EXPLORER LE CONTENU:
a - Répondez aux questions suivantes à l'aide de l'extrait sur la fibrillation auriculaire :
(i) De quel pays viennent Yin et al. ?
(ii) Combien de patients hypertendus atteints de tachycardie supraventriculaire paroxystique l'étude comptait-elle ?
(iii) Quelles deux mesures de l'oreillette gauche ne différaient pas entre les groupes ?
b - Relevez dans l'extrait sur la fibrillation auriculaire toutes les régions anatomiques dont Yin et al. ont recherché les modifications électro-anatomiques.

EXTRAIT DU DOCUMENT:
* * *
Remodelage électro-anatomique et fibrillation
Une étude approfondie des modifications électro-anatomiques précoces chez les patients hypertendus permettrait peut-être d'intervenir plus tôt pour prévenir la fibrillation auriculaire chez des patients.
L'hypertension est l'un des facteurs de risque les plus importants de fibrillation auriculaire. Il semble que le remodelage de l'oreillette droite lié à l'excès de pression y soit pour quelque chose. Yin et al. (Chine) ont recherché les modifications électro-anatomiques des oreillettes droite et gauche, ainsi que des veines pulmonaires, chez des patients dont la pression sanguine est trop élevée.
Des constats inattendus
Ils ont mené dans ce but une étude observationnelle prospective de patients subissant une ablation pour tachycardie supraventriculaire ou pour fibrillation auriculaire paroxystique. Au cours du cathétérisme, les phénomènes électrophysiologiques normaux et anormaux se produisant dans les régions d'intérêt ont été caractérisés. Les aspects anatomiques et hémodynamiques ont également été suivis de près à l'échographie et au CT.
Par rapport aux patients normotendus présentant une tachycardie supraventriculaire paroxystique (n= 17), il est ainsi apparu que les patients hypertendus atteints, eux aussi, de tachycardie supraventriculaire paroxystique (n = 15) présentaient au niveau des veines pulmonaires des modifications associées à une susceptibilité accrue à la fibrillation auriculaire: potentiels électriques " event related " significativement raccourcis mais avec dispersion accrue, temps de conduction allongé, augmentation du diamètre des veines pulmonaires. Ces anomalies étaient plus marquées encore chez les patients présentant une fibrillation auriculaire paroxystique. Mais le diamètre et l'indice volumique de l'oreillette gauche ne différaient pas entre ces groupes.
Une perspective intéressante
Bien sûr, reconnaissent les auteurs, le nombre de patients est limité et il n'est pas sûr qu'ils soient suffisamment représentatifs de l'ensemble de la population des patients hypertendus. Des études ultérieures sont donc nécessaires. Mais l'existence de modifications survenues avant que les oreillettes elles-mêmes ne modifient leurs dimensions permettrait tout de même, si cela se confirme, de mieux comprendre la physiopathologie de la fibrillation et conduirait peut-être à des interventions plus précoces. C'est là une perspective intéressante.
* * *
[Entrées du jeu de données]
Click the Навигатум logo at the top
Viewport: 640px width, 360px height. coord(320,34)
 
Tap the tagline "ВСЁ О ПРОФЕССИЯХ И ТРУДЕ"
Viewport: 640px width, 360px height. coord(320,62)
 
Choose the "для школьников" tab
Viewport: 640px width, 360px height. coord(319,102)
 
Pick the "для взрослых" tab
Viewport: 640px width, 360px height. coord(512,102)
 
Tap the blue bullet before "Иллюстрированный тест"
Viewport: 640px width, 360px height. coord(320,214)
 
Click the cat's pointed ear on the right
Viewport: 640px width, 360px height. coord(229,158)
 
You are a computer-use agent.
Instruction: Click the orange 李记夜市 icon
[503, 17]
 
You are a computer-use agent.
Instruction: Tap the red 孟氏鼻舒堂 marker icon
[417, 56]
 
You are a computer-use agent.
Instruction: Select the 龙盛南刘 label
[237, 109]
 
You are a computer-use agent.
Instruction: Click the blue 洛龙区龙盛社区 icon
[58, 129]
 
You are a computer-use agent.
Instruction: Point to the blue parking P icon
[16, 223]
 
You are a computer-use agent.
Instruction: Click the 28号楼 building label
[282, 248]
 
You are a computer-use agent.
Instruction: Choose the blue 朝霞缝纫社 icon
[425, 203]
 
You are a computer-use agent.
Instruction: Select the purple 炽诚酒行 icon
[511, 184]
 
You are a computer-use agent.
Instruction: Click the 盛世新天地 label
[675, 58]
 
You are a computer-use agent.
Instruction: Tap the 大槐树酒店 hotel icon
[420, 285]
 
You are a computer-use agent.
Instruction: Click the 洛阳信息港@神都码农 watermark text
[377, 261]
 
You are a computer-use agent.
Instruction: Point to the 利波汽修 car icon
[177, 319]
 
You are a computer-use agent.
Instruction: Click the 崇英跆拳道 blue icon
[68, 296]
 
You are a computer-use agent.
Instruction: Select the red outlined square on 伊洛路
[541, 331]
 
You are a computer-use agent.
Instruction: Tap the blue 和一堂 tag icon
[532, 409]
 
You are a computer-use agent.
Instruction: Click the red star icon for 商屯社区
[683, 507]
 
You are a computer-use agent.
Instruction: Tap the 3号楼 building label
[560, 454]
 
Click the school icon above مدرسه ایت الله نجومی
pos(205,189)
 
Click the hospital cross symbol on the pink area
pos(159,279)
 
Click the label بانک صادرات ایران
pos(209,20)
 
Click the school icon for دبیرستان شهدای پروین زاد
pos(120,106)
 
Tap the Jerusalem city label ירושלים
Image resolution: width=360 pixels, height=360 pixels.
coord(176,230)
* * *
RÉPONSES CI-DESSOUS:
a -
(i) De Chine.
(ii) 15 patients.
(iii) Le diamètre et l'indice volumique de l'oreillette gauche.

b - L'oreillette droite, l'oreillette gauche et les veines pulmonaires.